*** Opening of Records provided ***
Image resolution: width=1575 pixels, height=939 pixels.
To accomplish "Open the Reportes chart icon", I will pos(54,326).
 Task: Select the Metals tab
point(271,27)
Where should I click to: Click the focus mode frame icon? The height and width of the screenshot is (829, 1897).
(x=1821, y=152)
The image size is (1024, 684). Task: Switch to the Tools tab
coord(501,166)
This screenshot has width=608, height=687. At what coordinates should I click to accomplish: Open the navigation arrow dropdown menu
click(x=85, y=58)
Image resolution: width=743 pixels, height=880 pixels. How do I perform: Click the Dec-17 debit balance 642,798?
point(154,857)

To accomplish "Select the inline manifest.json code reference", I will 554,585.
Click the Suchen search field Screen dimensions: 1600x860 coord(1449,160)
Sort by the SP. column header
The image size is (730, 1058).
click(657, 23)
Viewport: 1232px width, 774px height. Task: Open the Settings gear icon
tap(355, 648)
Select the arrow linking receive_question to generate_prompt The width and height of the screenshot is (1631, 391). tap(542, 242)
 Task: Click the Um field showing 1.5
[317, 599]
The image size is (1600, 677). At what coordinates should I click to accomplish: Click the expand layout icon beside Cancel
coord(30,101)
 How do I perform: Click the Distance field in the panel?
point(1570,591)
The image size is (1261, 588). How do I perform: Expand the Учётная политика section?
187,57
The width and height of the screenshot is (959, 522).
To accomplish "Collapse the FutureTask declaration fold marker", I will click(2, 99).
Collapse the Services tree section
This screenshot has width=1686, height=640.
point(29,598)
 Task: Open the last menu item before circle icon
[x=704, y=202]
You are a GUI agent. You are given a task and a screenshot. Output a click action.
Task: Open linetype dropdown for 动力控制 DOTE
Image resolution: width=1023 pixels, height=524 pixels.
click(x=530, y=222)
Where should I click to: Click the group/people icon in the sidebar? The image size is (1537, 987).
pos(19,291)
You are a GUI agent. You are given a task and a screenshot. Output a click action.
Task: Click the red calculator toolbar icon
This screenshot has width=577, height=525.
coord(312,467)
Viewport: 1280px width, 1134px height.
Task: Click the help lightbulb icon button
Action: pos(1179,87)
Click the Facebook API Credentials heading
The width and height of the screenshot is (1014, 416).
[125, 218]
*** Close of Records provided ***
## Work task
Your response should consist of the listing, reproduced exactly.

## Task answer
Image resolution: width=1575 pixels, height=939 pixels.
To accomplish "Open the Reportes chart icon", I will pos(54,326).
 Task: Select the Metals tab
point(271,27)
Where should I click to: Click the focus mode frame icon? The height and width of the screenshot is (829, 1897).
(x=1821, y=152)
The image size is (1024, 684). Task: Switch to the Tools tab
coord(501,166)
This screenshot has width=608, height=687. At what coordinates should I click to accomplish: Open the navigation arrow dropdown menu
click(x=85, y=58)
Image resolution: width=743 pixels, height=880 pixels. How do I perform: Click the Dec-17 debit balance 642,798?
point(154,857)

To accomplish "Select the inline manifest.json code reference", I will 554,585.
Click the Suchen search field Screen dimensions: 1600x860 coord(1449,160)
Sort by the SP. column header
The image size is (730, 1058).
click(657, 23)
Viewport: 1232px width, 774px height. Task: Open the Settings gear icon
tap(355, 648)
Select the arrow linking receive_question to generate_prompt The width and height of the screenshot is (1631, 391). tap(542, 242)
 Task: Click the Um field showing 1.5
[317, 599]
The image size is (1600, 677). At what coordinates should I click to accomplish: Click the expand layout icon beside Cancel
coord(30,101)
 How do I perform: Click the Distance field in the panel?
point(1570,591)
The image size is (1261, 588). How do I perform: Expand the Учётная политика section?
187,57
The width and height of the screenshot is (959, 522).
To accomplish "Collapse the FutureTask declaration fold marker", I will click(2, 99).
Collapse the Services tree section
This screenshot has width=1686, height=640.
point(29,598)
 Task: Open the last menu item before circle icon
[x=704, y=202]
You are a GUI agent. You are given a task and a screenshot. Output a click action.
Task: Open linetype dropdown for 动力控制 DOTE
Image resolution: width=1023 pixels, height=524 pixels.
click(x=530, y=222)
Where should I click to: Click the group/people icon in the sidebar? The image size is (1537, 987).
pos(19,291)
You are a GUI agent. You are given a task and a screenshot. Output a click action.
Task: Click the red calculator toolbar icon
This screenshot has width=577, height=525.
coord(312,467)
Viewport: 1280px width, 1134px height.
Task: Click the help lightbulb icon button
Action: pos(1179,87)
Click the Facebook API Credentials heading
The width and height of the screenshot is (1014, 416).
[125, 218]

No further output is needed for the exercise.